# Instruction
Rewrite the listing below with every "GUI agent" changed to "computer assistant", keeping everything else the same.

# Data to use

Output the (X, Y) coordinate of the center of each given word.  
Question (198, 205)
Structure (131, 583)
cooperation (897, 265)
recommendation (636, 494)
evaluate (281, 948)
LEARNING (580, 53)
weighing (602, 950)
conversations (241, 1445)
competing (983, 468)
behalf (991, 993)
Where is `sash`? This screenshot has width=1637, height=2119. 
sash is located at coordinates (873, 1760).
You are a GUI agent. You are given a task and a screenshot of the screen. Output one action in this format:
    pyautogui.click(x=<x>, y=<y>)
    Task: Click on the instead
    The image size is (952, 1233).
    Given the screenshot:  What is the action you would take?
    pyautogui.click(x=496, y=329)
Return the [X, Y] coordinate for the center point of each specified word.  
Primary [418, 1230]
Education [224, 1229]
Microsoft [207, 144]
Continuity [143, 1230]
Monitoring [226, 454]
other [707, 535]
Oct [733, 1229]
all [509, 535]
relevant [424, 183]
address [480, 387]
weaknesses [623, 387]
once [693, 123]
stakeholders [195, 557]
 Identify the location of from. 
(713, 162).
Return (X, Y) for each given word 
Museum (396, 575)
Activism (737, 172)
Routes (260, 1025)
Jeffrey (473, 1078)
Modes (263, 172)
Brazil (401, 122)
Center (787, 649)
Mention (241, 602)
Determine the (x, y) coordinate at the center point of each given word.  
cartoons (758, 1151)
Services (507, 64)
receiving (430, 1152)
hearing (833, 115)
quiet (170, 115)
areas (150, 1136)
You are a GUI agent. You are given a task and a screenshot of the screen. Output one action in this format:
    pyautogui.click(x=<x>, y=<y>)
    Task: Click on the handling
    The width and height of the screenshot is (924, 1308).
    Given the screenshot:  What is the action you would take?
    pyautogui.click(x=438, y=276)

# Written response
Output the (X, Y) coordinate of the center of each given word.  
Question (198, 205)
Structure (131, 583)
cooperation (897, 265)
recommendation (636, 494)
evaluate (281, 948)
LEARNING (580, 53)
weighing (602, 950)
conversations (241, 1445)
competing (983, 468)
behalf (991, 993)
Where is `sash`? This screenshot has width=1637, height=2119. 
sash is located at coordinates (873, 1760).
You are a computer assistant. You are given a task and a screenshot of the screen. Output one action in this format:
    pyautogui.click(x=<x>, y=<y>)
    Task: Click on the instead
    The image size is (952, 1233).
    Given the screenshot:  What is the action you would take?
    pyautogui.click(x=496, y=329)
Return the [X, Y] coordinate for the center point of each specified word.  
Primary [418, 1230]
Education [224, 1229]
Microsoft [207, 144]
Continuity [143, 1230]
Monitoring [226, 454]
other [707, 535]
Oct [733, 1229]
all [509, 535]
relevant [424, 183]
address [480, 387]
weaknesses [623, 387]
once [693, 123]
stakeholders [195, 557]
 Identify the location of from. 
(713, 162).
Return (X, Y) for each given word 
Museum (396, 575)
Activism (737, 172)
Routes (260, 1025)
Jeffrey (473, 1078)
Modes (263, 172)
Brazil (401, 122)
Center (787, 649)
Mention (241, 602)
Determine the (x, y) coordinate at the center point of each given word.  
cartoons (758, 1151)
Services (507, 64)
receiving (430, 1152)
hearing (833, 115)
quiet (170, 115)
areas (150, 1136)
You are a computer assistant. You are given a task and a screenshot of the screen. Output one action in this format:
    pyautogui.click(x=<x>, y=<y>)
    Task: Click on the handling
    The width and height of the screenshot is (924, 1308).
    Given the screenshot:  What is the action you would take?
    pyautogui.click(x=438, y=276)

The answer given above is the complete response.